• Exercise objective: Everything from the line containing "Open the 'Yesterday" through the end of the data below should be copied exactly, with no other lines.

Records for this task START

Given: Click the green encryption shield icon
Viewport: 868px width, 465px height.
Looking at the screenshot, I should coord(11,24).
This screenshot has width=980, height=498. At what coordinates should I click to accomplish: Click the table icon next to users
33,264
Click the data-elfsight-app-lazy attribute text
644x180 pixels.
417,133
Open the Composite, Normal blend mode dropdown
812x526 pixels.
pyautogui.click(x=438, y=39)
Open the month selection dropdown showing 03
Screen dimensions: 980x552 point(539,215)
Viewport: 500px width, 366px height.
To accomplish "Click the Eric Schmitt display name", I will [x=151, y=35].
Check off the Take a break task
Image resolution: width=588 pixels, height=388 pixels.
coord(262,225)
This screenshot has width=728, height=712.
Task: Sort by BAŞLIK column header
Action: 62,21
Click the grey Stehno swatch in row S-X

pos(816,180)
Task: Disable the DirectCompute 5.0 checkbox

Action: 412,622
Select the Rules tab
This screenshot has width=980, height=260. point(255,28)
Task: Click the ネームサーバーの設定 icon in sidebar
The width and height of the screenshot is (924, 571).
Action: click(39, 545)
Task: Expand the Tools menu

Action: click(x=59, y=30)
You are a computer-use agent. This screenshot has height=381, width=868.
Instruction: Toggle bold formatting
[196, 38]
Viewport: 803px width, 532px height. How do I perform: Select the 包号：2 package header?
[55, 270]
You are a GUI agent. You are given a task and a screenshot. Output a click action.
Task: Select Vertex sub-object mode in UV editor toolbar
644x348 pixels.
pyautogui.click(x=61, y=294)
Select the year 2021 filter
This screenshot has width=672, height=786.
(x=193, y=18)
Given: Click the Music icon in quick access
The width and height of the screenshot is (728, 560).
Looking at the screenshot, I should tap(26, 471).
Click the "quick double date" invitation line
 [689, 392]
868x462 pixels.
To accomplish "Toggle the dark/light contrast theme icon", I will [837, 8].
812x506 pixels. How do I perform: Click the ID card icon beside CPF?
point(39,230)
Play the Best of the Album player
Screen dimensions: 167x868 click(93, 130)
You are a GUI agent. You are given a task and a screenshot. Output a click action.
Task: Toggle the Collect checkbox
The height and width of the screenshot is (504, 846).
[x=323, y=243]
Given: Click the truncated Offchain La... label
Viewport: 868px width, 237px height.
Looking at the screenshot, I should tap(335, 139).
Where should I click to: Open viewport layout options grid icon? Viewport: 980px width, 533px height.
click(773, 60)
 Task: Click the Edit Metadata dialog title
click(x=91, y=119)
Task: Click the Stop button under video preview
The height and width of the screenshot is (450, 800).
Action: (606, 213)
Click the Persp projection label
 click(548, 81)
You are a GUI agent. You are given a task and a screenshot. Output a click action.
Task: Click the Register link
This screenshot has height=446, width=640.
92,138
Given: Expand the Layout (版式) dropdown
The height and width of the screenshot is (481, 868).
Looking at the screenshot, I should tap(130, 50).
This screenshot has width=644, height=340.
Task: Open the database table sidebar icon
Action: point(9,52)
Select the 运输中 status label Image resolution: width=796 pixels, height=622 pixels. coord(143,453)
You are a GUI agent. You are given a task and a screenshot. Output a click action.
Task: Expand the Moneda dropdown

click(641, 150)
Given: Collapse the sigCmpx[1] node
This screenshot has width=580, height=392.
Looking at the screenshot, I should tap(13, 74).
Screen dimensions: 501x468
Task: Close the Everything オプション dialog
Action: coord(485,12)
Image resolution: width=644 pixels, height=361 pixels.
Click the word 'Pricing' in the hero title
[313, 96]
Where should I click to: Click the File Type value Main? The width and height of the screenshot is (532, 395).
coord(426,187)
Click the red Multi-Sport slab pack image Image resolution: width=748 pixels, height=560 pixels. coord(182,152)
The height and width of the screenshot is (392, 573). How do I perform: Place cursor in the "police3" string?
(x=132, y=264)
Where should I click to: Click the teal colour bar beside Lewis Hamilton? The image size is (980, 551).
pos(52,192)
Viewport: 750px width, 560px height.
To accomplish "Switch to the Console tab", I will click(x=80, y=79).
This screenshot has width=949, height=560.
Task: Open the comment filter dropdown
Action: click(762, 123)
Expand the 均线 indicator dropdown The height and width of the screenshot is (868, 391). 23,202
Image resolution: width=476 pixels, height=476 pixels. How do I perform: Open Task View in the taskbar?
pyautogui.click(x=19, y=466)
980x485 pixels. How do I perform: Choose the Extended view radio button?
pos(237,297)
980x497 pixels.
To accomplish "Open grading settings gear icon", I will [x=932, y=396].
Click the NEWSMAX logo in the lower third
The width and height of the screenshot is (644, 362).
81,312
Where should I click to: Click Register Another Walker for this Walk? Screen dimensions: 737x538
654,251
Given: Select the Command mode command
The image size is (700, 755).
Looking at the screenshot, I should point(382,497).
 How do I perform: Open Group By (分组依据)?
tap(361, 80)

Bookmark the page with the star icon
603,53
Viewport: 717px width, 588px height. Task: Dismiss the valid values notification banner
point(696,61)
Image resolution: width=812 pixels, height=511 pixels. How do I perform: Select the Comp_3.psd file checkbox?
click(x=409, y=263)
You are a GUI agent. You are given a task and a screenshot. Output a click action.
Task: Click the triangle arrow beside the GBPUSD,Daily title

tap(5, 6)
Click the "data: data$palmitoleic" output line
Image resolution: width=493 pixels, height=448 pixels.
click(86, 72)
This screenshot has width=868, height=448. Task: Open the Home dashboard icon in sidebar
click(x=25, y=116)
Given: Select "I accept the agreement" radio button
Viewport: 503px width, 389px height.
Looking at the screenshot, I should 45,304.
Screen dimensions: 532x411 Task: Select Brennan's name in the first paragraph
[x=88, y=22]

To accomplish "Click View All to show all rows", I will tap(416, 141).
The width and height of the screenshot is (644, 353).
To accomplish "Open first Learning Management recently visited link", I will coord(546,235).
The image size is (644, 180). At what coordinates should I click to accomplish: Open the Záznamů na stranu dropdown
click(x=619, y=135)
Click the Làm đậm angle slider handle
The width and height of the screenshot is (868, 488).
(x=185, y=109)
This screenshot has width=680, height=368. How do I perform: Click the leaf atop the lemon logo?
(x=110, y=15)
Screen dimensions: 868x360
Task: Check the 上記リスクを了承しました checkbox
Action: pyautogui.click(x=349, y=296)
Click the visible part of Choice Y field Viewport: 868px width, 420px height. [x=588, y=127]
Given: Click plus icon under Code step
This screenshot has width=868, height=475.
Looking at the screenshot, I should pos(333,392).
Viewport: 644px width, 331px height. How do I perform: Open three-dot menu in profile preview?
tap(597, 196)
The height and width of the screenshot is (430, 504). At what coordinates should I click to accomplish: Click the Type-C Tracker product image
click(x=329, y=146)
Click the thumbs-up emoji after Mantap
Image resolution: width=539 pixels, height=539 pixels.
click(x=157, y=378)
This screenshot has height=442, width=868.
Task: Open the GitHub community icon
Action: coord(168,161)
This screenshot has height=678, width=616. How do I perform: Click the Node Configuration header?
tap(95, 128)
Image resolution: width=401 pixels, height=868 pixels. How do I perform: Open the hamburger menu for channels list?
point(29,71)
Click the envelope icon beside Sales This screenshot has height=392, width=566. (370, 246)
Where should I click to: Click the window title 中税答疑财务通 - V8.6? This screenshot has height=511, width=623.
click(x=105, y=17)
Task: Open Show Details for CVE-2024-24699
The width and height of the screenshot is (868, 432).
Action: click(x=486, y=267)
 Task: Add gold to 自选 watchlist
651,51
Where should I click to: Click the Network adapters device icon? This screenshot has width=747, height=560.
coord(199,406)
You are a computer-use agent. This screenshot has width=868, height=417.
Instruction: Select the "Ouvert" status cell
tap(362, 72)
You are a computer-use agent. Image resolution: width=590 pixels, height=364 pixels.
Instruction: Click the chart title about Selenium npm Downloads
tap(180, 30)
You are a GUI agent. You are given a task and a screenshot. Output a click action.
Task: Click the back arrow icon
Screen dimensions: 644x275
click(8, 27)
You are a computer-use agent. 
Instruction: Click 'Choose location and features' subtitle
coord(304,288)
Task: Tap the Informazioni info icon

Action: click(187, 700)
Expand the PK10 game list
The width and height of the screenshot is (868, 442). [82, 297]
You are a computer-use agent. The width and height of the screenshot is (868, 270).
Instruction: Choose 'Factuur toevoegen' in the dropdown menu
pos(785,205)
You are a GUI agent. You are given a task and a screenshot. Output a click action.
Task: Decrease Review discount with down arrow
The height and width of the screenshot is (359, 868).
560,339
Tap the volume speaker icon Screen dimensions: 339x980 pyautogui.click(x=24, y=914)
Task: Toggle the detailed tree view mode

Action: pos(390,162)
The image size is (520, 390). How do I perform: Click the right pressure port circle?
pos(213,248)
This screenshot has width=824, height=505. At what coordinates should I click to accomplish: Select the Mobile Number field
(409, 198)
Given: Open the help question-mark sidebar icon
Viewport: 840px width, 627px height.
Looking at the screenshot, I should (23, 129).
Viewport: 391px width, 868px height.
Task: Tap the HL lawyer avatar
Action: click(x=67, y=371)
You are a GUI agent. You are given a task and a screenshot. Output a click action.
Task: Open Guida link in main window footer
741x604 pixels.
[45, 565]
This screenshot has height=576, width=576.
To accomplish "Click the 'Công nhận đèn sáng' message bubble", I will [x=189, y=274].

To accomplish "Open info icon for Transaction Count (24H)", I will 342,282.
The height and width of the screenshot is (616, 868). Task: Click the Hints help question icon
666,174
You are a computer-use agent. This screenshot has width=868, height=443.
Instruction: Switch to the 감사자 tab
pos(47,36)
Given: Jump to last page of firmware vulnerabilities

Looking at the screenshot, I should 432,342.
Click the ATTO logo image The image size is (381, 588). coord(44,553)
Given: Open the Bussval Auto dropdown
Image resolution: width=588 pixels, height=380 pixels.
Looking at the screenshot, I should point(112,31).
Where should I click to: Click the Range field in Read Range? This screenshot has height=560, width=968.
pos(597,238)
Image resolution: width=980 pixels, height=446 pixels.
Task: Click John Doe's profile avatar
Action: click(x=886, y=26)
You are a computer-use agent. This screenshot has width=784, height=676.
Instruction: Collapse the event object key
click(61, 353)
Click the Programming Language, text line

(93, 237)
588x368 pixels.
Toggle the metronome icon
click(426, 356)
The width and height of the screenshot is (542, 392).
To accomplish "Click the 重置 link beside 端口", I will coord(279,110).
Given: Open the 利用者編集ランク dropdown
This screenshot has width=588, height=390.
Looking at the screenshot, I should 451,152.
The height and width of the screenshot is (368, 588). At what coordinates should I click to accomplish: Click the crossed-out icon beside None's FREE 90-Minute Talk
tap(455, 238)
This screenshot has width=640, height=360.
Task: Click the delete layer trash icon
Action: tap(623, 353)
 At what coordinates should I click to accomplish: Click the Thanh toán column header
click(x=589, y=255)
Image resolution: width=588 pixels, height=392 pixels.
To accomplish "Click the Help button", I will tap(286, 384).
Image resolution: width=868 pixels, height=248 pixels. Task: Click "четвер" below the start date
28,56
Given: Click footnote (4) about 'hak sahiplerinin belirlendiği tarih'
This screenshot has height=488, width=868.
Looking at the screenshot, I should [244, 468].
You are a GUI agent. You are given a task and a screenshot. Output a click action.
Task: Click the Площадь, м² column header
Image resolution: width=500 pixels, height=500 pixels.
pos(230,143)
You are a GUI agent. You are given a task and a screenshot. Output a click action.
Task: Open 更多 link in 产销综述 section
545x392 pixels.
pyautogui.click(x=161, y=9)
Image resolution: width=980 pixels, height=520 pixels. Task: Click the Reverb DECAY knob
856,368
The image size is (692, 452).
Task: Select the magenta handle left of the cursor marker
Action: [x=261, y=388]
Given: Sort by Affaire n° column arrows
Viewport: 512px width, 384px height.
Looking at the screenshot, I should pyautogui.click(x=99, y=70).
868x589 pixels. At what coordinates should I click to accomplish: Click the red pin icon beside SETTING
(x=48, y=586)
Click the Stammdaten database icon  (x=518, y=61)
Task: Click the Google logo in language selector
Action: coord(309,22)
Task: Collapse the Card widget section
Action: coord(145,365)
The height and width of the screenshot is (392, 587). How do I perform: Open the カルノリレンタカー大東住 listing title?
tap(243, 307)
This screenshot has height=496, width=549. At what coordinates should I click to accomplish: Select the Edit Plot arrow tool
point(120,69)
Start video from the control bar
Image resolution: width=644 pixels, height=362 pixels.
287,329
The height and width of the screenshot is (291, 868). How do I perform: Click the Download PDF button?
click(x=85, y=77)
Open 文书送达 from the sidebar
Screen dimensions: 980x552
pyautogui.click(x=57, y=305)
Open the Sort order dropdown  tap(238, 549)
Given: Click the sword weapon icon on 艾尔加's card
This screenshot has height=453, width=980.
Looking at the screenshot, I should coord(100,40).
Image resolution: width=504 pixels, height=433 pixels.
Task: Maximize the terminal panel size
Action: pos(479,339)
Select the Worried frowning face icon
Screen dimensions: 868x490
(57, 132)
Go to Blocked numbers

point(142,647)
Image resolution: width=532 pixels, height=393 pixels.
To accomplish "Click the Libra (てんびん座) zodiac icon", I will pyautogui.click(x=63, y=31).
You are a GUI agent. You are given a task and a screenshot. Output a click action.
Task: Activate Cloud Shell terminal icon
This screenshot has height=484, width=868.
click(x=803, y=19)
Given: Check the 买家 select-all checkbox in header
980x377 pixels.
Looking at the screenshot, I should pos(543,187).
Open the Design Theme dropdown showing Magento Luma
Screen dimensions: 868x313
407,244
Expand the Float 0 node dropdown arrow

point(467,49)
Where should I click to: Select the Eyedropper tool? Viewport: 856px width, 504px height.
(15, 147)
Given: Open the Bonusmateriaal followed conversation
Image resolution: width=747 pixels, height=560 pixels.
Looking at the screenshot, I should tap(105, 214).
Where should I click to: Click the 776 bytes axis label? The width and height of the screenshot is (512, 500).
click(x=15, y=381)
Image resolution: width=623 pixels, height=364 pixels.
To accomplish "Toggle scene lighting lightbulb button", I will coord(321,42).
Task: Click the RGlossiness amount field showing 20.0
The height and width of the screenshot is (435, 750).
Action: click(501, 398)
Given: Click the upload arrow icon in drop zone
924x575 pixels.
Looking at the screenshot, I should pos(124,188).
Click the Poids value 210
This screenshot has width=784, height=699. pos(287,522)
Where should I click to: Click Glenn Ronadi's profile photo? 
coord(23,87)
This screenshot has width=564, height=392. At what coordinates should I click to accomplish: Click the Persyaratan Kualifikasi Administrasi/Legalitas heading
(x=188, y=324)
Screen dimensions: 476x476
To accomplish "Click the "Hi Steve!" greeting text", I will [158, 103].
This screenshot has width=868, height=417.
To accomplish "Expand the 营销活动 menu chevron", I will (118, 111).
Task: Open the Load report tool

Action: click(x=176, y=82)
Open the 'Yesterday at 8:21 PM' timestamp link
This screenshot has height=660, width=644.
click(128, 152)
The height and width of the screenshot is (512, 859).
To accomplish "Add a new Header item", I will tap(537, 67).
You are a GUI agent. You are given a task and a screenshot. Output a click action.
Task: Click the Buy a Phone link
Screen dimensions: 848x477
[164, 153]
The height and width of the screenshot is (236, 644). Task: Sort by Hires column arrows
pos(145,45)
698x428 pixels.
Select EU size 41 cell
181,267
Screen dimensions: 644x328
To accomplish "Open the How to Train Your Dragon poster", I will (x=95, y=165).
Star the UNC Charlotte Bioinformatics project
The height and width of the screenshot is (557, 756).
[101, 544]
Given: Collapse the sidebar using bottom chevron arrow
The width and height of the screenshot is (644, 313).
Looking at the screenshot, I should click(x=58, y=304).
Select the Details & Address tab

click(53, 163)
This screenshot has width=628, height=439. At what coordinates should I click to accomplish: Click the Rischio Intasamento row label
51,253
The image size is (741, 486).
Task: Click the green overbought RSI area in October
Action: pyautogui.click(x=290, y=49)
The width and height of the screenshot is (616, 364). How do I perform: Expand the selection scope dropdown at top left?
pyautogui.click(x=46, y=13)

Records for this task END

• Answer box:
Open the 'Yesterday at 8:21 PM' timestamp link
This screenshot has height=660, width=644.
click(128, 152)
The height and width of the screenshot is (512, 859).
To accomplish "Add a new Header item", I will tap(537, 67).
You are a GUI agent. You are given a task and a screenshot. Output a click action.
Task: Click the Buy a Phone link
Screen dimensions: 848x477
[164, 153]
The height and width of the screenshot is (236, 644). Task: Sort by Hires column arrows
pos(145,45)
698x428 pixels.
Select EU size 41 cell
181,267
Screen dimensions: 644x328
To accomplish "Open the How to Train Your Dragon poster", I will (x=95, y=165).
Star the UNC Charlotte Bioinformatics project
The height and width of the screenshot is (557, 756).
[101, 544]
Given: Collapse the sidebar using bottom chevron arrow
The width and height of the screenshot is (644, 313).
Looking at the screenshot, I should click(x=58, y=304).
Select the Details & Address tab

click(53, 163)
This screenshot has width=628, height=439. At what coordinates should I click to accomplish: Click the Rischio Intasamento row label
51,253
The image size is (741, 486).
Task: Click the green overbought RSI area in October
Action: pyautogui.click(x=290, y=49)
The width and height of the screenshot is (616, 364). How do I perform: Expand the selection scope dropdown at top left?
pyautogui.click(x=46, y=13)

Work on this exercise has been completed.